KeysPAN0114 opened this issue · 7 comments

Hi, I have a question. In normal use, the network instability of WIFI causes the retention timeout, and occasionally triggers mqtt reconnection. How to solve this situation? For example, when I am in China, the customer requires to connect to AWS in South Korea, but the network environment in China is poor, sometimes the external network will be banned, which will result in no problem in the network of the module, but the module may not receive the response from the server after sending mqtt ping. After that, the module has a probability of not reconnecting. Only when the module's WIFI connection is disconnected, the reconnection will continue to connect to the MQTT.

aggarg commented

but the module may not receive the response from the server after sending mqtt ping.

If a PINGRESP is not received within the specified timeout, the connection is assumed to be dead and a re-connection attempt is made. Is that not the case?

but the module may not receive the response from the server after sending mqtt ping.

If a PINGRESP is not received within the specified timeout, the connection is assumed to be dead and a re-connection attempt is made. Is that not the case?

Yes, but sometimes the module won't trigger reconnection. Now my practice is to disconnect the WIFI and reconnect the MQTT after the module does not reconnect the MQTT within the specified time, so as to trigger the MQTT connection

aggarg commented

Yes, but sometimes the module won't trigger reconnection.

This should not happen. How do you determine that the connection is dead and needs re-connecting?

Yes, but sometimes the module won't trigger reconnection.

This should not happen. How do you determine that the connection is dead and needs re-connecting?

Now I am testing, if this happens in the future I will post log screenshots, please do not close this discussion yet

Yes, but sometimes the module won't trigger reconnection.

This should not happen.

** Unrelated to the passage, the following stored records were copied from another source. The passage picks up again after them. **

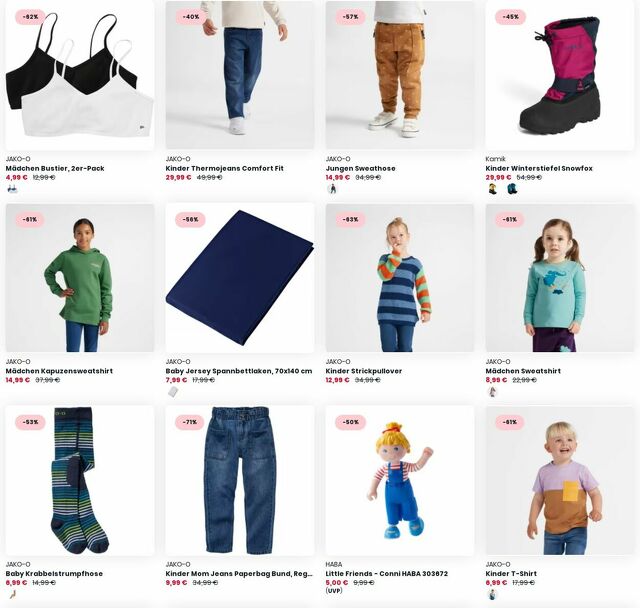Image resolution: width=640 pixels, height=608 pixels.
Task: View the HABA Little Friends Conni doll
Action: [x=400, y=480]
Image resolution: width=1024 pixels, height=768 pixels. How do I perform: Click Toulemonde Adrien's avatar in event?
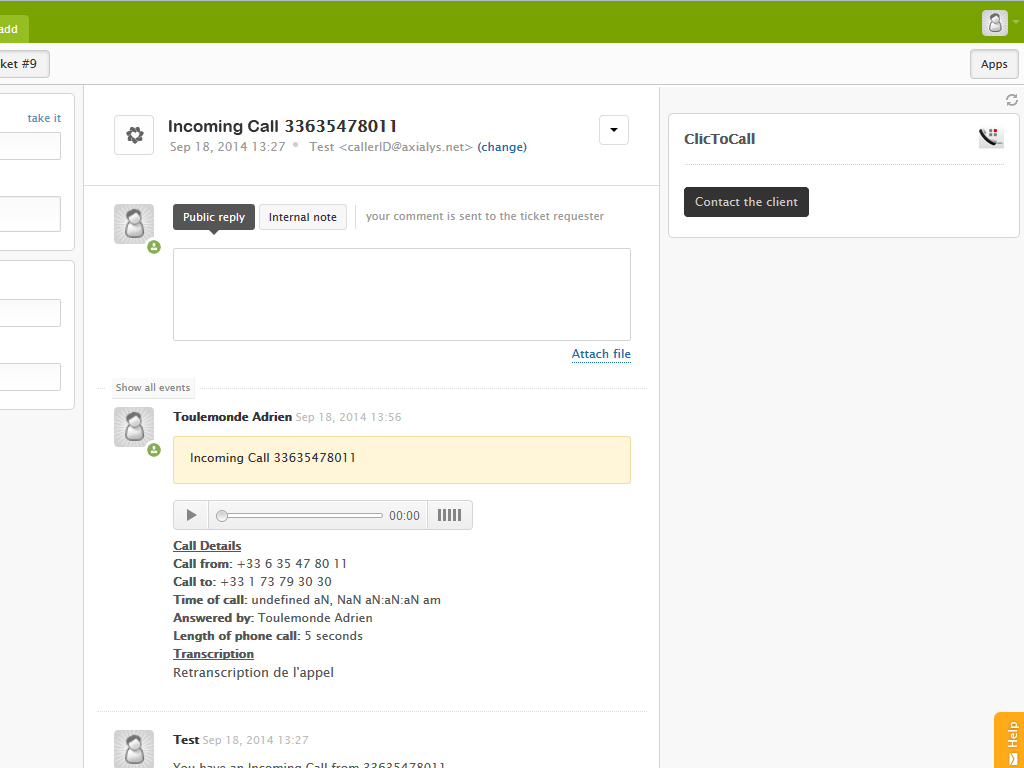click(x=134, y=427)
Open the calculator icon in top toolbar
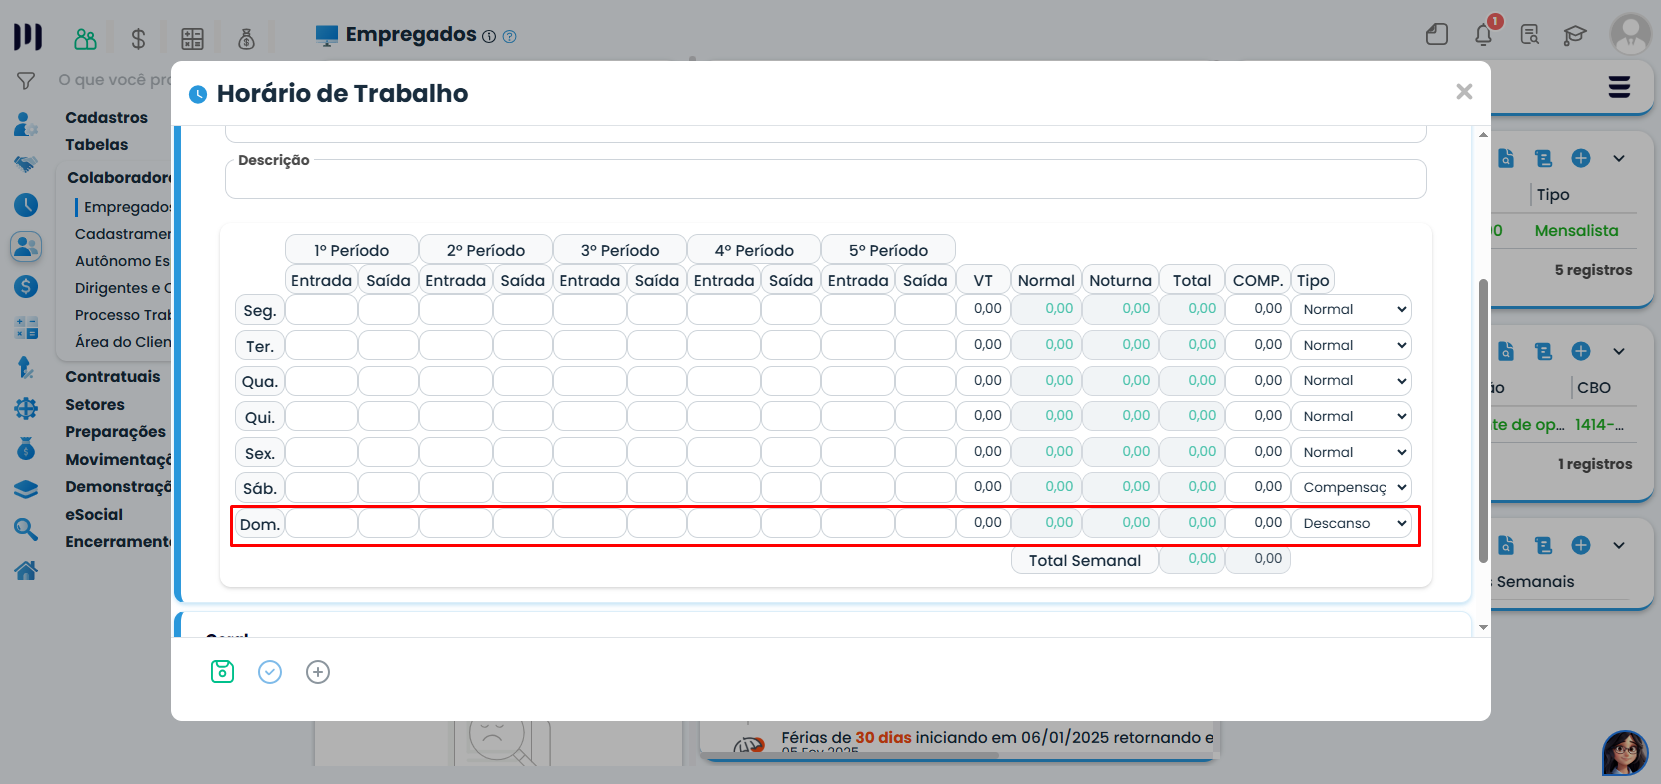 click(192, 39)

How do you determine that the connection is dead and needs re-connecting?

Just like this, CoreMQTT did not reconnect, I set up a detection function, 15 seconds to check, if not reconnect within 15 seconds will disconnect WIFI, and reconnect, and coreMQTT reconnect
c9db50291e9dcac8a814913a49d4fd0

aggarg commented

This log is present in your logs - https://github.com/FreeRTOS/iot-reference-esp32/blob/main/main/networking/mqtt/core_mqtt_agent_manager.c#L890.

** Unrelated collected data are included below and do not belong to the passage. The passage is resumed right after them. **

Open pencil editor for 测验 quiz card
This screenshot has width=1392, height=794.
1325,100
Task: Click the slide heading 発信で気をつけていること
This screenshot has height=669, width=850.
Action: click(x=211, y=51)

After that CORE_MQTT_AGENT_DISCONNECTED_BIT should get set in the xNetworkEventGroup here and this should break this loop and the connection should be retried here. Can you check why prvCoreMqttAgentConnectionTask is not re-trying the connection? You can try increasing its priority.

This log is present in your logs - https://github.com/FreeRTOS/iot-reference-esp32/blob/main/main/networking/mqtt/core_mqtt_agent_manager.c#L890.

After that CORE_MQTT_AGENT_DISCONNECTED_BIT should get set in the xNetworkEventGroup here and this should break this loop and the connection should be retried here. Can you check why prvCoreMqttAgentConnectionTask is not re-trying the connection? You can try increasing its priority.

I'll give it a try.